● **To be done**
Render the listing below as a JSON list of strings, with one string per line and blank lines omitted. Leave the pictures out.

● **Items**
........
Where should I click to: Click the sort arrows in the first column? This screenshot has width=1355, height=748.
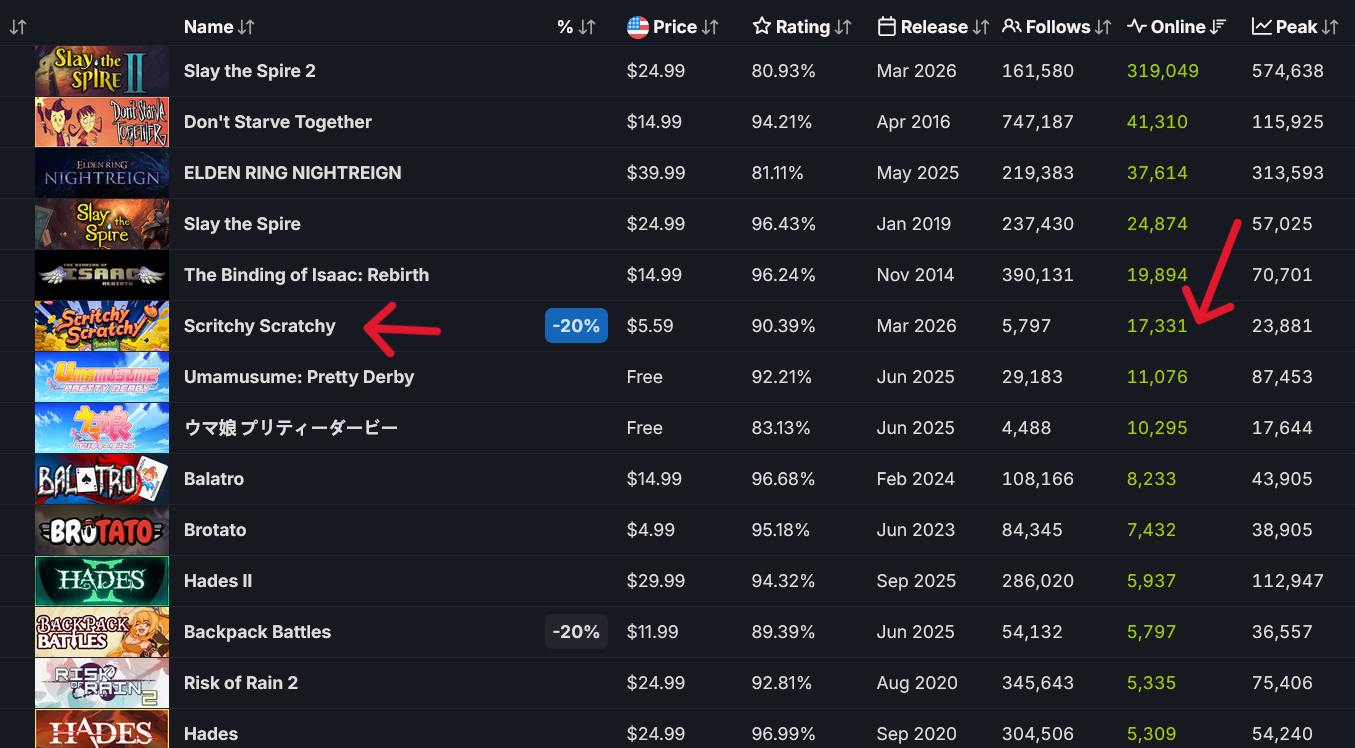pos(18,27)
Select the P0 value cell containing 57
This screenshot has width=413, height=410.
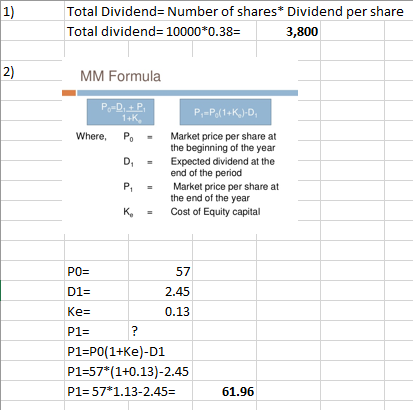160,271
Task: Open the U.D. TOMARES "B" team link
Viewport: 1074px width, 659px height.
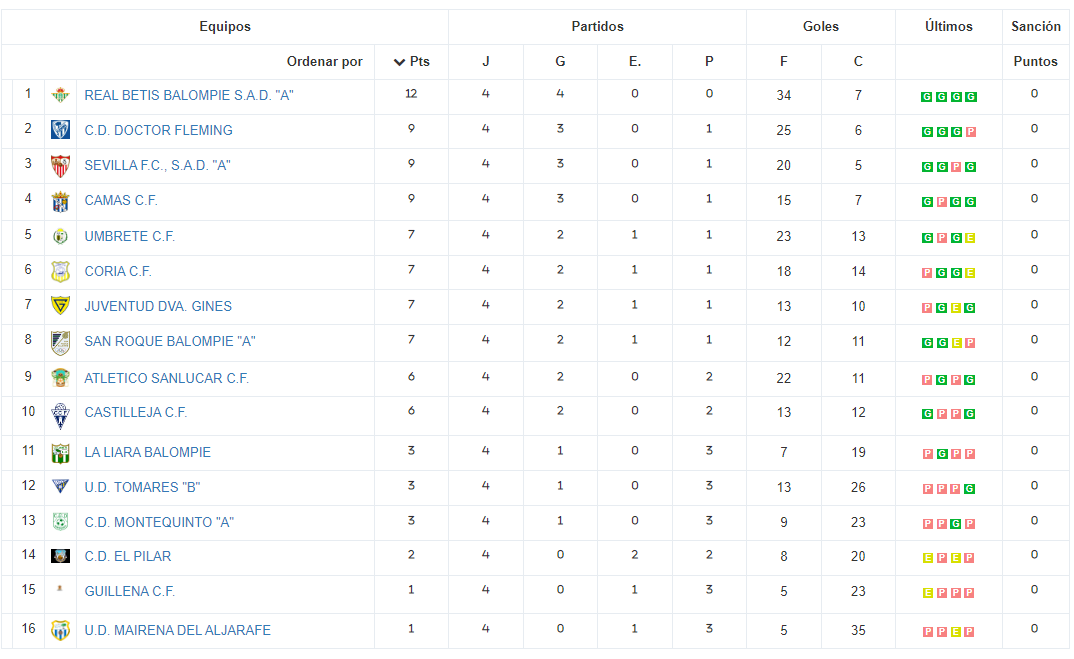Action: click(x=142, y=487)
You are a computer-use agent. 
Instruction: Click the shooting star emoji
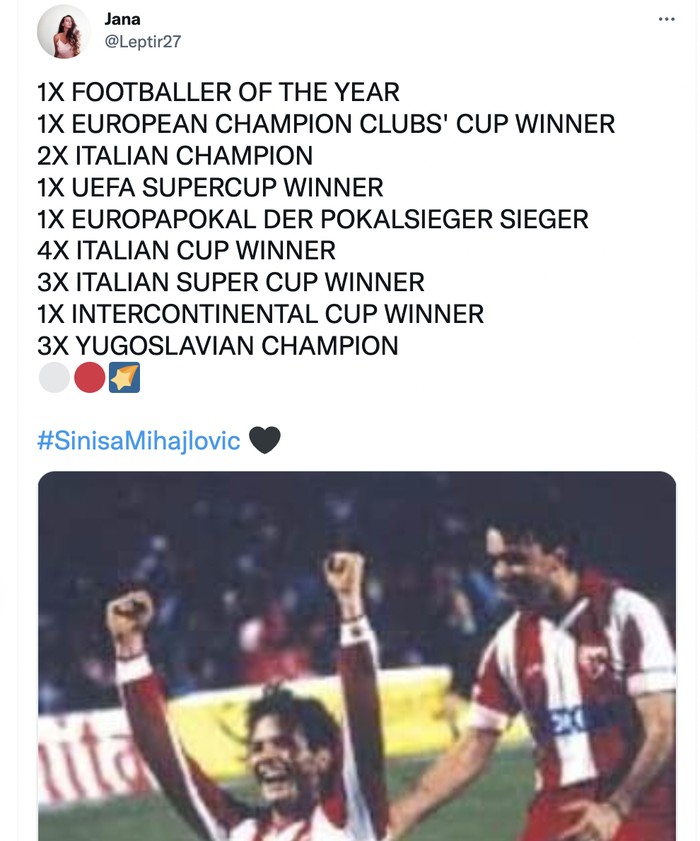(x=124, y=378)
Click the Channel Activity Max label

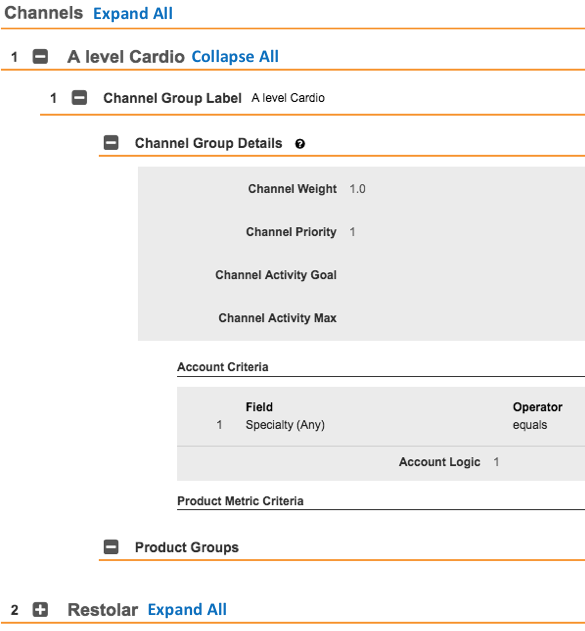click(x=278, y=318)
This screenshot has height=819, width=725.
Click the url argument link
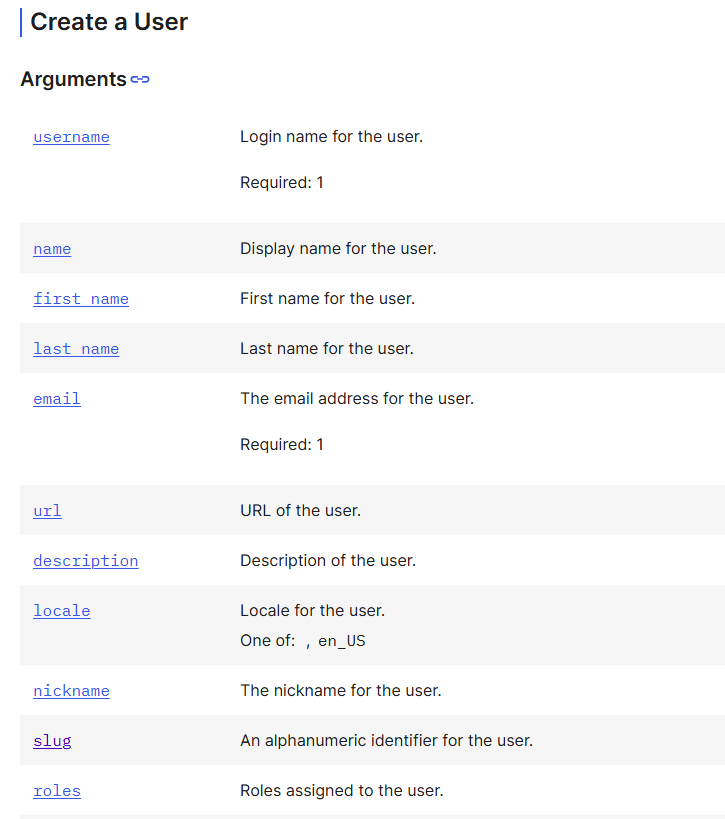(47, 511)
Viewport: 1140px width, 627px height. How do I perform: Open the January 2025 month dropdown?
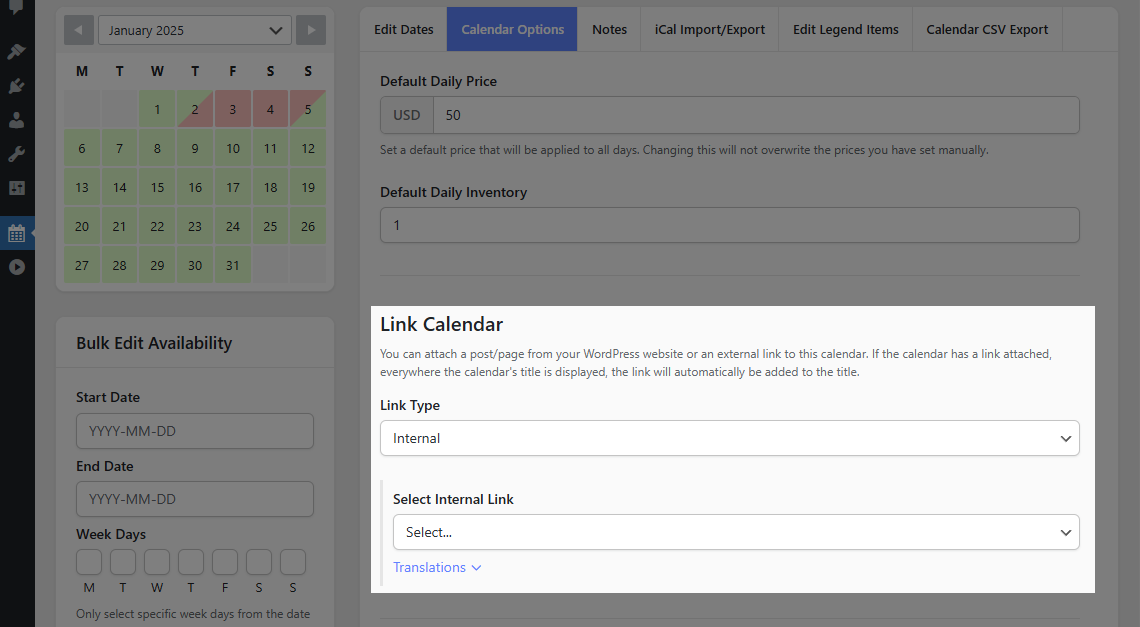coord(195,31)
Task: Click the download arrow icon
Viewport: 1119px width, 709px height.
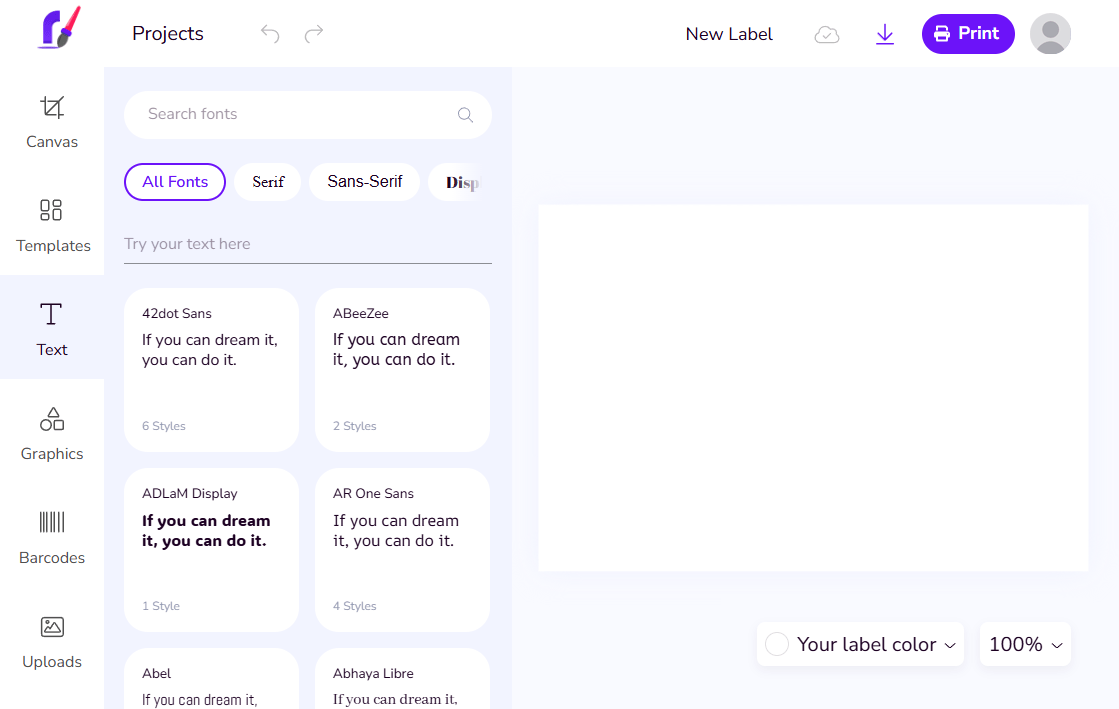Action: tap(884, 35)
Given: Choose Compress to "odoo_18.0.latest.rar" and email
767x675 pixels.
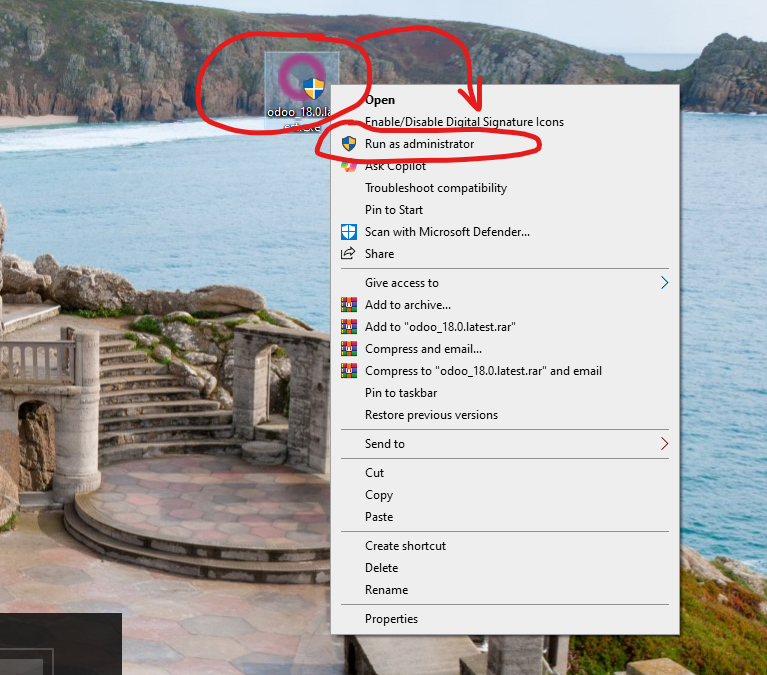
........
● **Correct output**
[
  "Where should I click to: Click the sort arrows in the first column? This screenshot has width=1355, height=748.",
  "pos(18,27)",
  "Select the P0 value cell containing 57",
  "This screenshot has width=413, height=410.",
  "160,271",
  "Task: Open the U.D. TOMARES \"B\" team link",
  "Viewport: 1074px width, 659px height.",
  "Action: click(x=142, y=487)",
  "You are a computer-use agent. ",
  "Instruction: Click the shooting star emoji",
  "(x=124, y=378)",
  "Click the Channel Activity Max label",
  "click(x=278, y=318)",
  "This screenshot has height=819, width=725.",
  "Click the url argument link",
  "(47, 511)",
  "Viewport: 1140px width, 627px height. How do I perform: Open the January 2025 month dropdown?",
  "coord(195,31)",
  "Task: Click the download arrow icon",
  "Viewport: 1119px width, 709px height.",
  "Action: tap(884, 35)",
  "Given: Choose Compress to \"odoo_18.0.latest.rar\" and email",
  "767x675 pixels."
]